シカゴ通信

つれづれなるままに、シカゴでの生活を記録します

日本産業史(2)-復興期・高度成長期

2006-01-17 02:59:32 | Weblog
http://www.nikkei-bookdirect.com/bookdirect/item.php?did=10498

これも積読(つんどく)状態になっていた本。私の父親の同時代史、でもあるかな。

いろいろ気になるので、引っかかりながら読んだけど、復興期の話、本当に面白いですよ。

朝鮮戦争って日本経済にとってはホンマに天佑だったんやなぁ。。

日立は、空襲によって工場の能力8割を失っていた、とか、為替レートが360円に設定されたけれども、当時の採算ラインでは、自動車が510円、板ガラスが600円、ラジオセットが550円で、全然話しにならなかったとか、そういう興味深い話が満載です。

「国産乗用車不要論」というのが、昭和29年ごろ、国会議員や日銀総裁によって言われていた、というのも、凄い話だな、と思った。

戦後、日立造船が、梵鐘作りをやっていたという話とか、ところどころエピソードがあって面白い。何故梵鐘か、というと、
1.戦中に、兵器製造のために、お寺の梵鐘がすべて没収され、当時お寺には鐘がなかった。(供出された鐘の数、4万5千個)
2.戦後、とにかく従業員に飯を食わせるために、会社としてできることを探していた。

で、「音色は非常にクラシカルで奈良時代のものと全く同じ澄んだ長い余韻があり、しかも近代科学の新方式による逸品」と激賞を受けたとか。


高度成長期のところは端折り読み。総論と展望と、各論の興味のある部分だけ読んだ。

しかし、記述からもわかったけど、そのころってほんま「未来は、とにかく明るい」という世代だったんだろうな。

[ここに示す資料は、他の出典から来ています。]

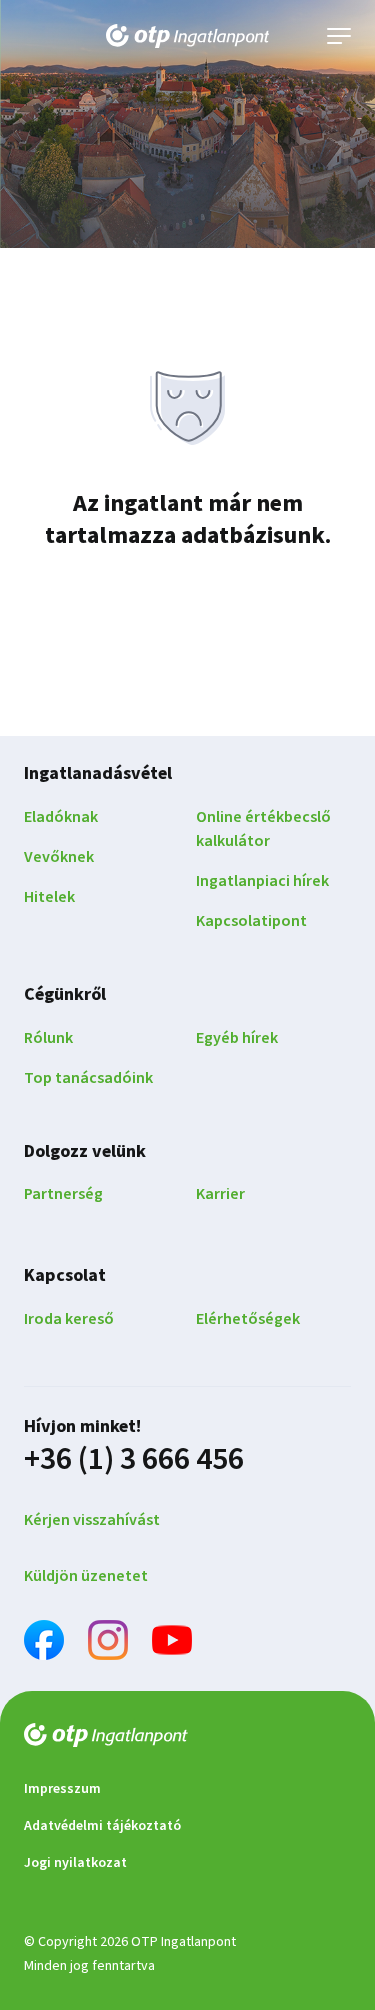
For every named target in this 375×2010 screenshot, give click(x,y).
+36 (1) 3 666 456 (134, 1459)
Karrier (220, 1194)
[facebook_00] (44, 1643)
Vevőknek (59, 857)
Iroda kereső (69, 1319)
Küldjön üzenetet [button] (86, 1576)
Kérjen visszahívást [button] (92, 1520)
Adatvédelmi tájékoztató (102, 1826)
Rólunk (48, 1038)
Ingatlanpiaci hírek (262, 881)
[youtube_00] (172, 1643)
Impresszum (62, 1789)
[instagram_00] (108, 1643)
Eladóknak (61, 817)
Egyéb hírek (237, 1038)
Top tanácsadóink (88, 1078)
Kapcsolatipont (251, 921)
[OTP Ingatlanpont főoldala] (188, 36)
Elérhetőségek (248, 1319)
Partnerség (63, 1194)
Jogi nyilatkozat (75, 1863)
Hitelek (49, 897)
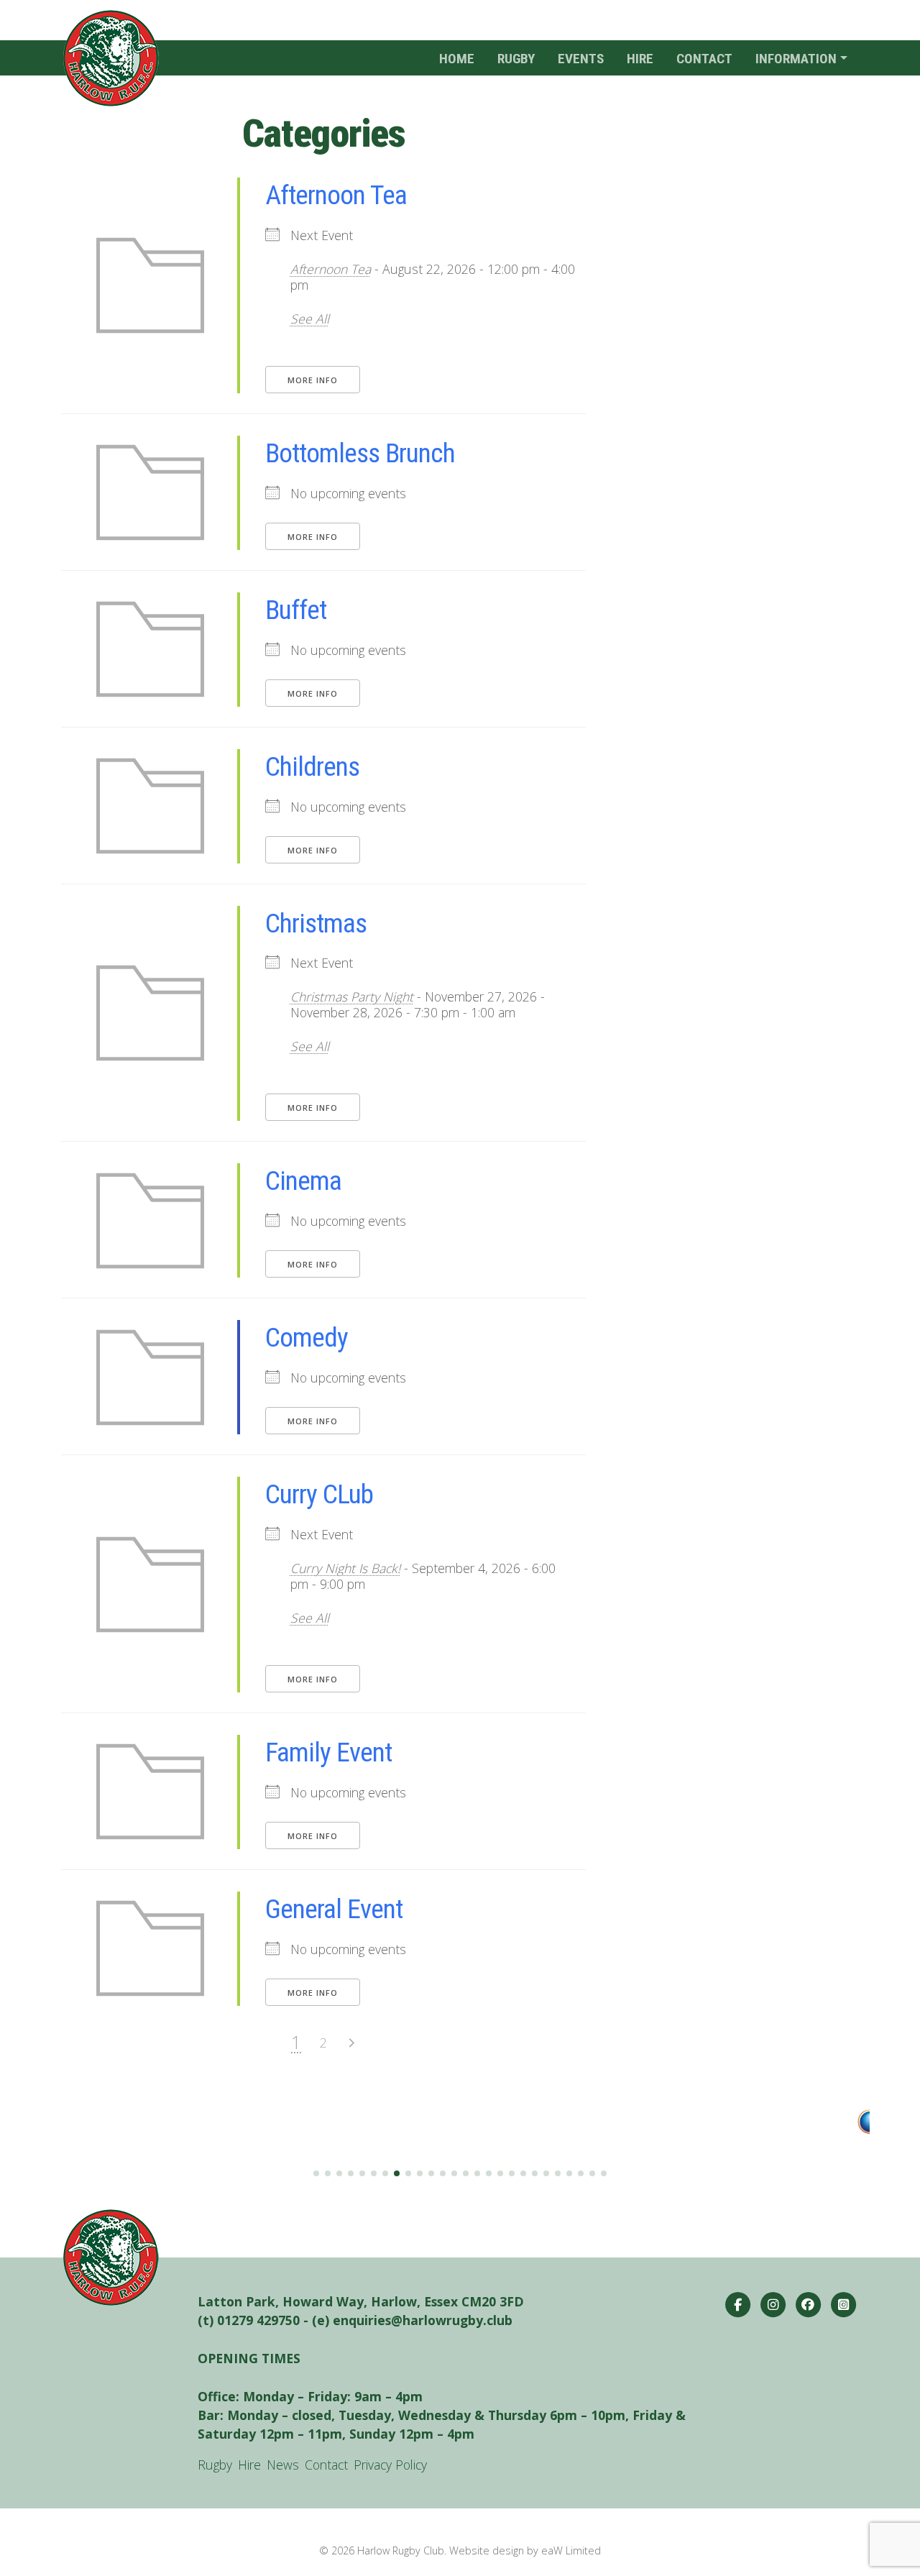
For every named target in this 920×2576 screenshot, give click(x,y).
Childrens (312, 766)
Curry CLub (319, 1494)
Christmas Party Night (351, 996)
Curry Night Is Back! (345, 1568)
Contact (704, 58)
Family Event (328, 1752)
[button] (316, 2173)
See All (309, 318)
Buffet (295, 609)
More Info (313, 380)
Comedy (306, 1337)
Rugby (516, 58)
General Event (333, 1909)
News (283, 2464)
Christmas (316, 923)
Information (796, 58)
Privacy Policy (390, 2464)
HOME (456, 58)
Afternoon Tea (336, 195)
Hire (640, 58)
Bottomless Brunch (360, 453)
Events (581, 58)
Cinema (303, 1180)
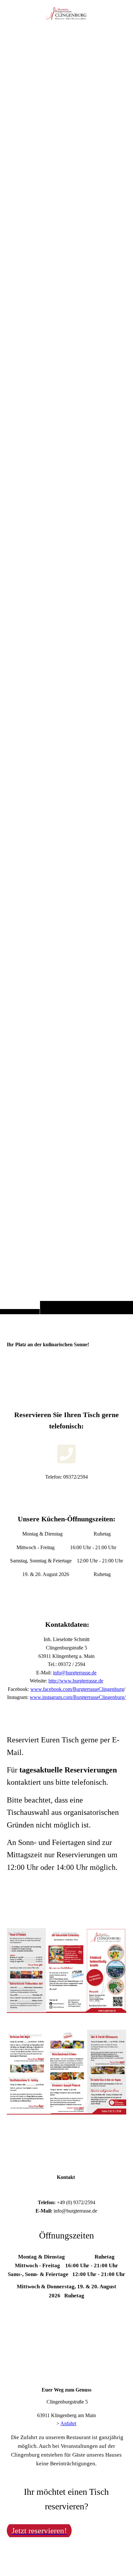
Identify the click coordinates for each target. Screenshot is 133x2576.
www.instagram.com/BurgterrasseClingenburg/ (78, 1697)
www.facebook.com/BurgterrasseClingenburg (77, 1689)
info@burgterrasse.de (75, 1672)
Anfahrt (68, 2423)
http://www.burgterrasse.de (75, 1680)
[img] (66, 670)
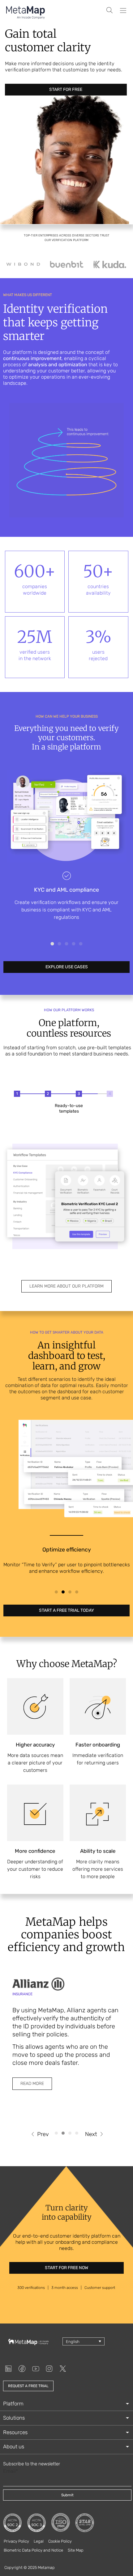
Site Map (76, 2550)
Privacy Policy (16, 2541)
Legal (39, 2541)
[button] (52, 943)
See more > (66, 925)
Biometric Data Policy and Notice (33, 2550)
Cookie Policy (60, 2541)
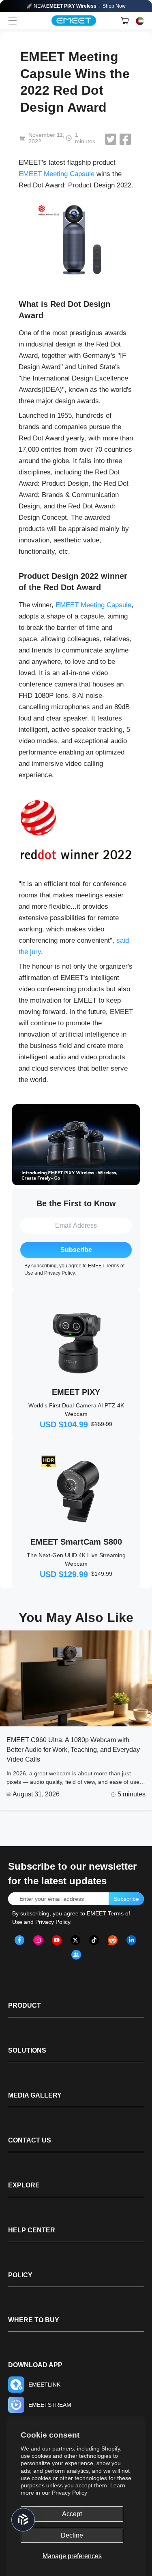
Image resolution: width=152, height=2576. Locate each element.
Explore (24, 2185)
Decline (72, 2535)
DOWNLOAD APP (35, 2364)
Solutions (27, 2050)
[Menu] (12, 20)
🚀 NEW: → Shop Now (76, 6)
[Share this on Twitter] (110, 139)
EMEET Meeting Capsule (56, 174)
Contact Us (29, 2140)
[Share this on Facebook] (125, 139)
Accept (72, 2513)
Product (24, 2005)
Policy (20, 2275)
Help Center (31, 2230)
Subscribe (76, 1249)
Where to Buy (33, 2320)
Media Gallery (35, 2095)
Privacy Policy (69, 2492)
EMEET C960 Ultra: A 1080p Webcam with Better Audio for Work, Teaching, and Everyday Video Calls (73, 1749)
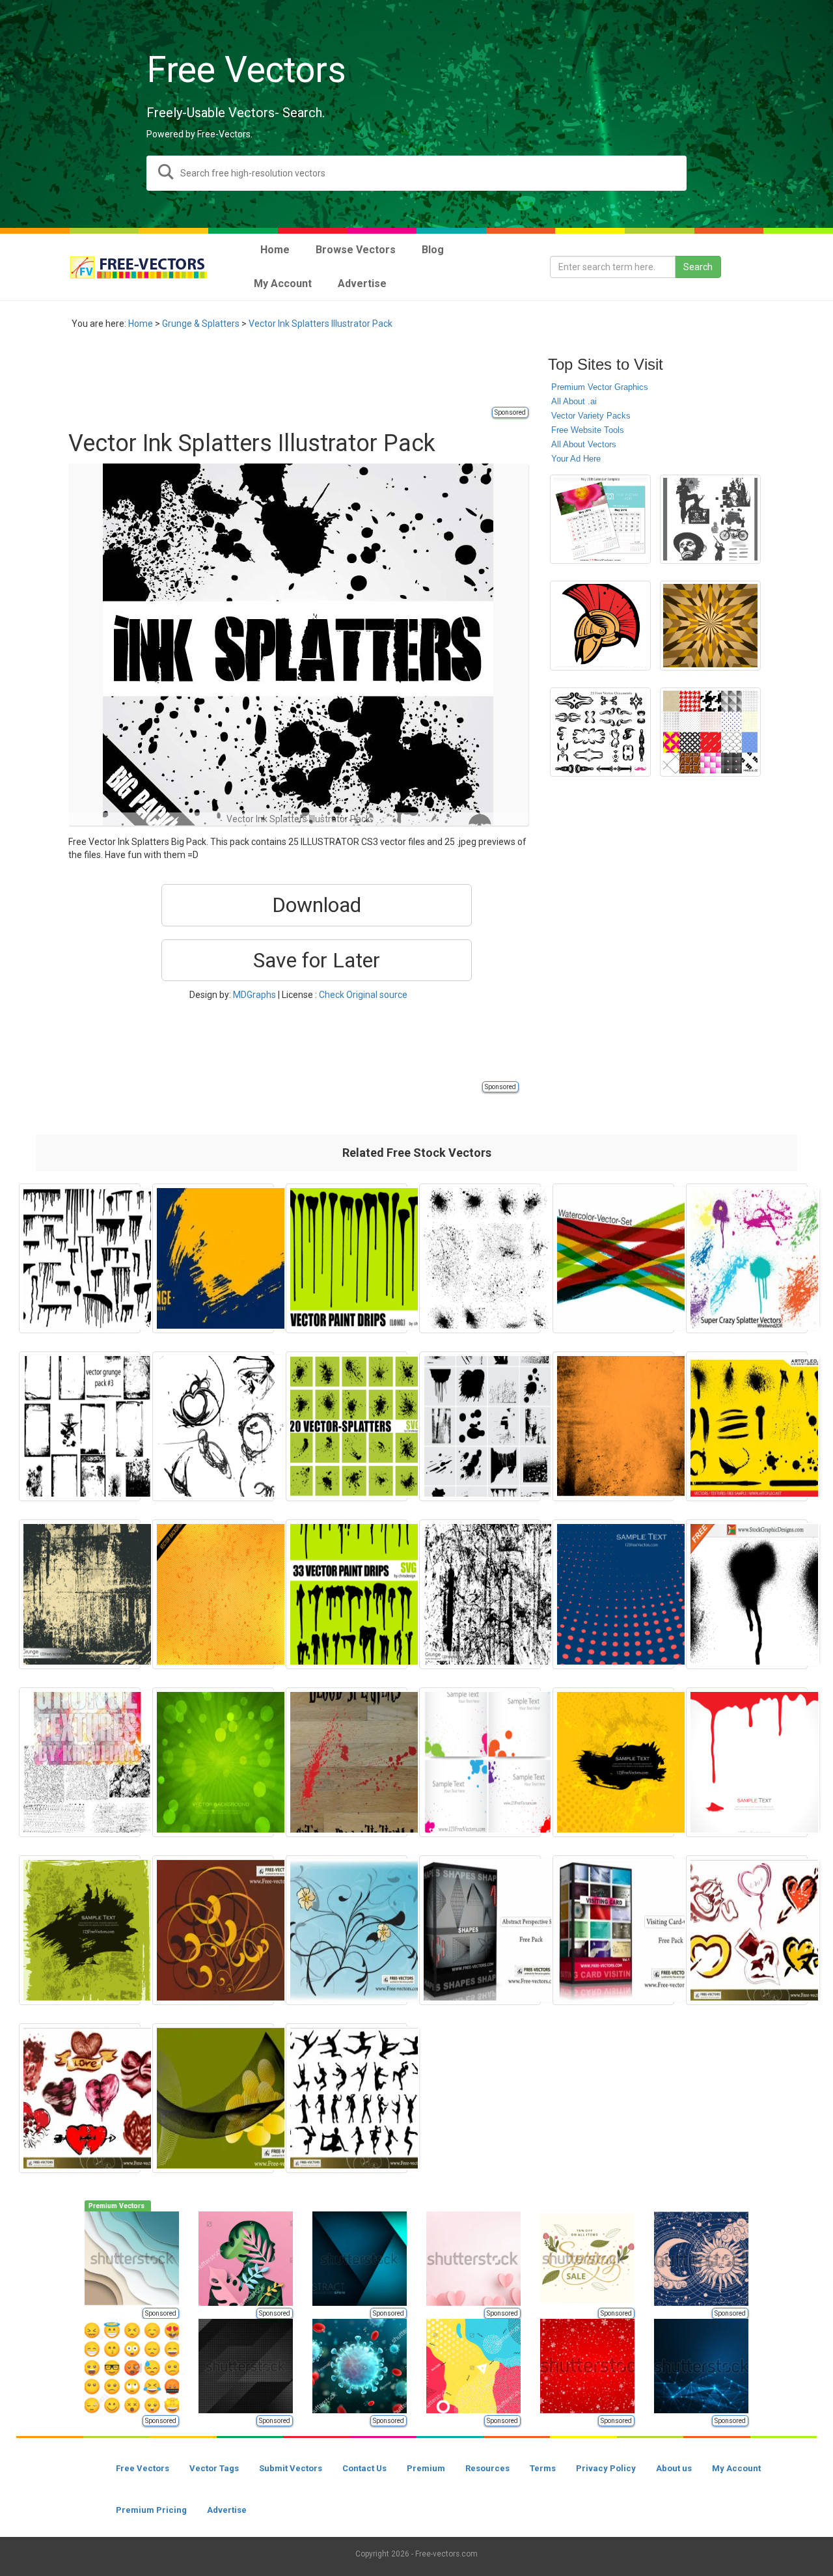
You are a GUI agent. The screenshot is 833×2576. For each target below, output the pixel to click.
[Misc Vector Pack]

小津安二郎の映画とかみても伝わってくるのだけれど、活気があって、それでいて、時間の流れは、今と比べてもはるかにゆったりとしていたんだろうな。

政府は強く、産業政策は基本的に正しく、そして、保護された中を、日本の各企業は、明日に向けて明るく突っ走った。 そんなイメージであってますでしょうか?

監修は、有沢広巳。バカなマルクス経済学者の書いたしょーもない産業史とは違って、安心して読める書物。